Disclaimer: This is likely not everything you should do in securing your FreePBX box, but it is a good starting point. It is meant to limit your exposure to the public Internet, but this doesn’t cover exploits that can happen after you lock that down such as from address space you are allowing. Having good credentials, among other security measures is also expected.
FreePBX‘s GUI makes setting up Asterisk a breeze. This is a great product that Sangoma has been supporting for a while. You can get the main package at https://www.freepbx.org/downloads/freepbx-distro for running on your own server or VM. I am running RasPBX that is a slightly slimmed down version that runs very nicely on a Raspberry Pi.
The packages are built on a Debian-based Linux but have some exposure that one needs to do to really lock it down. There are a bunch of applications that are on FreePBX that are listening and waiting for the rest of the Internet to exploit them. You can easily see them by running the command “lsof -i | grep LISTEN”. You may see something like:
root@asterisk:/etc/network# lsof -i | grep LISTEN sshd 612 root 3u IPv4 10163 0t0 TCP *:ssh (LISTEN) sshd 612 root 4u IPv6 10165 0t0 TCP *:ssh (LISTEN) mysqld 1149 mysql 10u IPv4 10996 0t0 TCP localhost:mysql (LISTEN) exim4 1592 Debian-exim 4u IPv4 11165 0t0 TCP localhost:smtp (LISTEN) exim4 1592 Debian-exim 5u IPv6 11166 0t0 TCP localhost:smtp (LISTEN) asterisk 1971 asterisk 13u IPv6 15624 0t0 TCP *:omniorb (LISTEN) asterisk 1971 asterisk 14u IPv6 15625 0t0 TCP *:8089 (LISTEN) asterisk 1971 asterisk 15u IPv4 13884 0t0 TCP localhost:5038 (LISTEN) node 6868 asterisk 13u IPv6 2435746 0t0 TCP *:8001 (LISTEN) node 6868 asterisk 14u IPv6 2435747 0t0 TCP *:8003 (LISTEN) apache2 24214 asterisk 4u IPv6 10221 0t0 TCP *:http (LISTEN) apache2 24214 asterisk 6u IPv6 10225 0t0 TCP *:https (LISTEN) apache2 24215 asterisk 4u IPv6 10221 0t0 TCP *:http [...] root@asterisk:/etc/network#
The first column shows the application that is bound and listening to that port.
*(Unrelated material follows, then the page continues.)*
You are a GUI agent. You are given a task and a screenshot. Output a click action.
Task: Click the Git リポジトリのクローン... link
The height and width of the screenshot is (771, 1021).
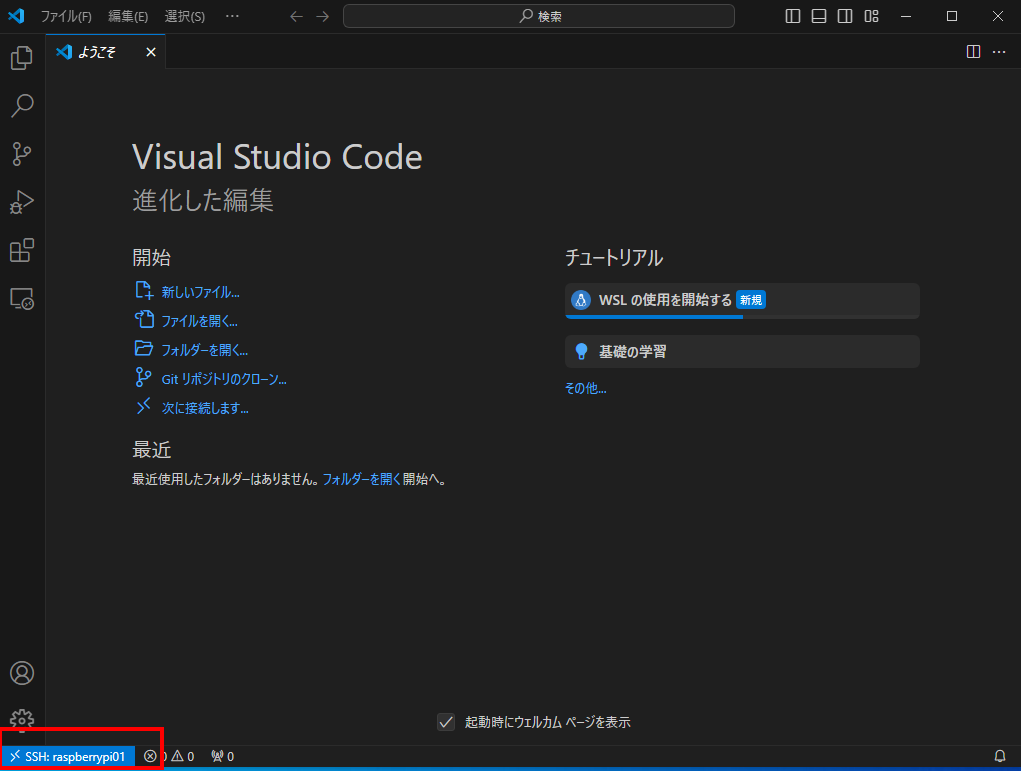pos(224,379)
The last column shows the protocol, what IP address it is bound to and what port. Anything that shows “*:…” means it is listening to all IP addresses on the server. Anything that shows “localhost:…” means it is listening to a local IP address and is not exposed to the public Internet.
So what are these applications and why do they need to be open to the net? The first one is “sshd” which you likely are using to log into the server with.
“mysqld” is the daemon for the MySQL database that FreePBX uses for configuration and it is bound to the “localhost” so no worry here. If it isn’t you can see https://serversforhackers.com/c/mysql-network-security for a guide on how to lock down MySQL.
“exim4” is a mail server. Normally this is used for delivery of mail to users when there is voicemail or there is a report that needs to be mailed out to an administrator.
“asterisk” has a number of ports open. The “omniorb” port really is port “8088”. You can see this in the file /etc/services. The 8089 port is used by the same feature in Asterisk. This is the “Asterisk GUI” framework. FreePBX uses this for interaction with Asterisk. It really should be locked down to the localhost IP address. You can change this to the localhost IP address of “127.0.0.1” in FreePBX’s “Settings” -> “Advance Settings” tab. Change the HTTP and HTTPS bind address entries for these ports and click on “Submit” and then “Apply Config”. Port 5038 is used for the API for Asterisk. By the default config, it is already bound to locahost / 127.0.0.1.
“node” that is listening on ports 8001 and 8003 is the FreePBX nodejs application that is used for the “User Control Panel (UCP) Node Server” that FreePBX uses. This is used for a user to check voicemail, etc. You can map Asterisk to use the localhost IP address by going into the “Settings” and then “Advanced Settings” and go to the section called “UCP NodeJS Server” and update the “Bind Address” to “127.0.0.1”. (This seems to be not on FreePBX 15 and is already mapped to the localhost.)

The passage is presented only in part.